Homer adopts a bachelor lifestyle, playing videogames and attending parties with his newfound college friends, and he and Marge begin to act as though they were newly dating. Lisa has become popular with several of her classmates, but only because they want backstage passes to an upcoming Alaska Nebraska concert. Lisa sneaks into Alaska's dressing room and pleads her case, but Alaska is unsympathetic and Lisa is removed from the venue by security. She admits to her fair-weather friends that she was not Alaska Nebraska's friend, and the girls chase her, but she loses them.

Meanwhile, the ominous school inspector visits Homer's Waverly Hills apartment. Homer and Marge frantically lay out toys and Krusty the Clown dolls in an effort to convince the inspector that the children live there. While he is getting inside, he uses a captive bolt pistol to shoot out the lock. He concludes that the apartment is the residence of the Simpson children, but admits that he was "hoping to kill [Homer and Marge] and make it look like a suicide." Lisa and Bart, however, plead to return to Springfield Elementary. Lisa in particular wishes to return, because she would rather "be ostracized for being me, not who I pretend to be." Marge and Homer concur, but wistfully state that they will miss their "love nest" apartment. The episode concludes with Homer and Marge using the backyard treehouse as their new love nest, much to Bart's chagrin, but he soon changes his mind when Homer threatens to ground him.

==Cultural references==
The episode title is based on the Fox series Beverly Hills, 90210.

When stating that she would love to attend elementary school in Waverly Hills, even only for a week, Lisa says that tis better to have learned and lost than never to have learned at all", which is inspired by the famous quote from In Memoriam A.H.H. by Alfred, Lord Tennyson, tis better to have loved and lost than never to have loved at all".

In the first scene, the company "ScienceWater" is a parody of VitaminWater.

A reworded version of Weezer's "Beverly Hills" plays during a montage of Waverly Hills and the end credits. Alaska Nebraska is a parody of Hannah Montana, but the character's mannerisms are similar to those of Elliot Page's role in Juno. The city inspector is based on Anton Chigurh from the 2007 film No Country for Old Men. In his apartment Homer is shown to have two consoles, Wii and the Xbox 360 on which Homer plays Halo. There is also a painting which looks similar to the canvas Composition with Red, Yellow, and Blue by Piet Mondrian.

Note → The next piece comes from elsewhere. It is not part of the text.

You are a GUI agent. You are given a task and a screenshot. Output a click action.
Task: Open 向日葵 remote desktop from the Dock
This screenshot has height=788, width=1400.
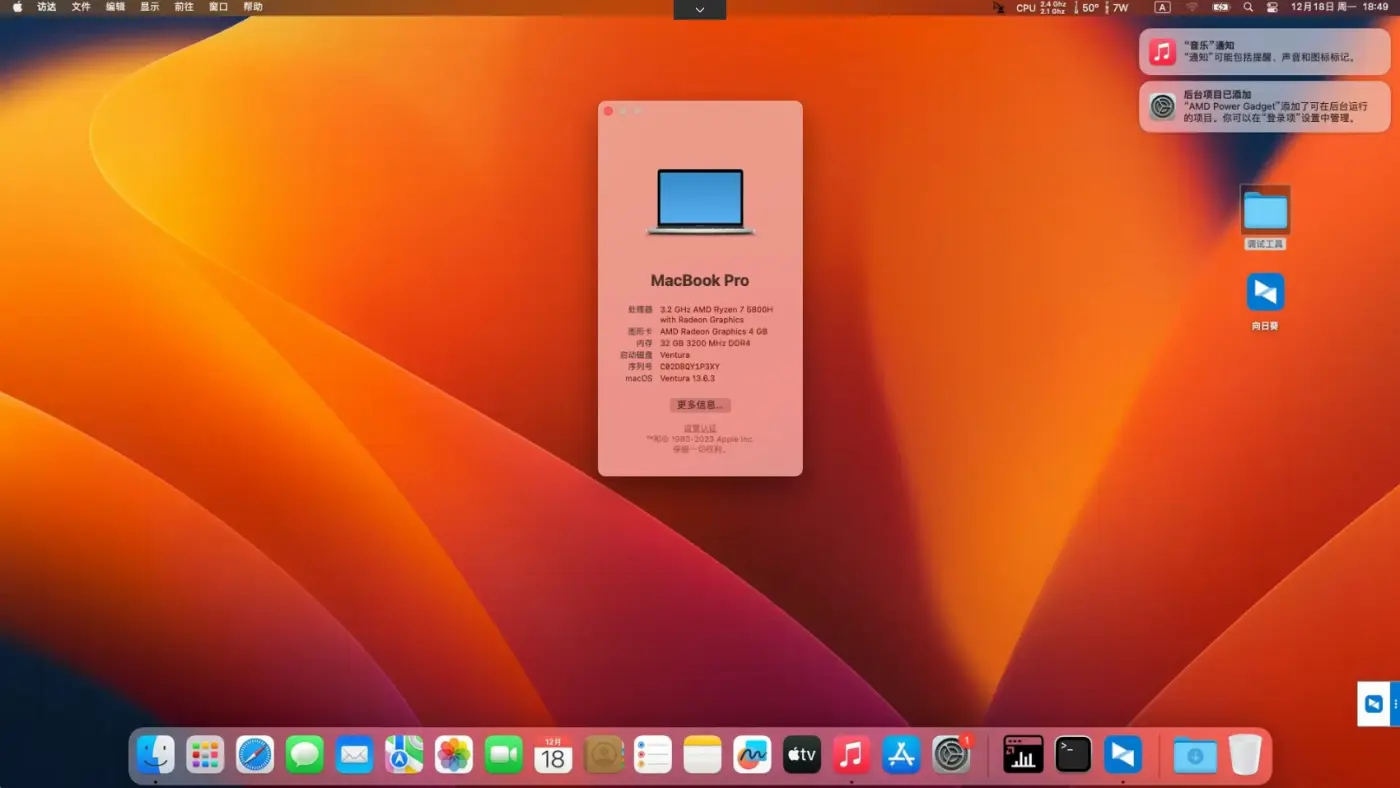coord(1122,755)
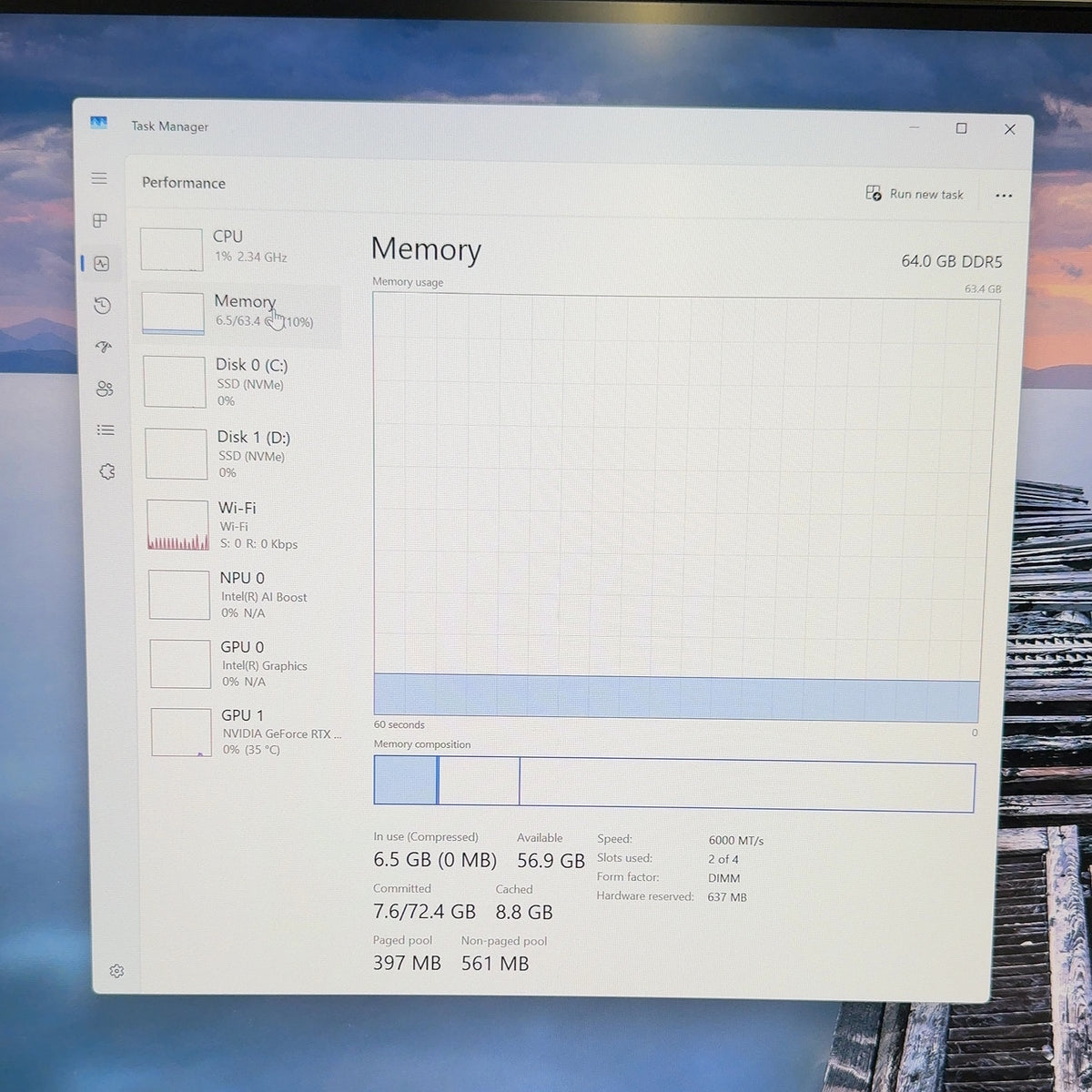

A scene from the episode, in which Ralph "teaches" the class after Miss Hoover is granted tenure, is featured in the documentary Waiting for "Superman".

When Chief Wiggum "arrests" Bart for the second time, when Bart failed to show up for Ralph's birthday party, he cites a parody of the Miranda rights: "You have the right to be delighted. If you do not have a gift, one will be provided for you."

Lisa states "L'école, c'est moi" (I am the school, based on the quote "L'état, c'est moi" [I am the state] supposedly spoken by King Louis XIV).

Milhouse and Homer sing "Stand by Me".

==Reception==
Robert Canning of IGN gave the episode an 8.8/10, calling it the best episode in season 20. He said the school plot had "a level of funny that has become too rare in these latter double-digit seasons", and the subplot with Homer and Marge was "[e]qually as good".

Steve Heisler of The A.V. Club gave the episode a C+. He said there were "a few inspired moments" but was not memorable.

The episode received a total of 6.75 million viewers, making it the most-watched Fox show of the night. "Waverly Hills 9-0-2-1-D'oh" got 18-49 ratings/share and won its timeslot.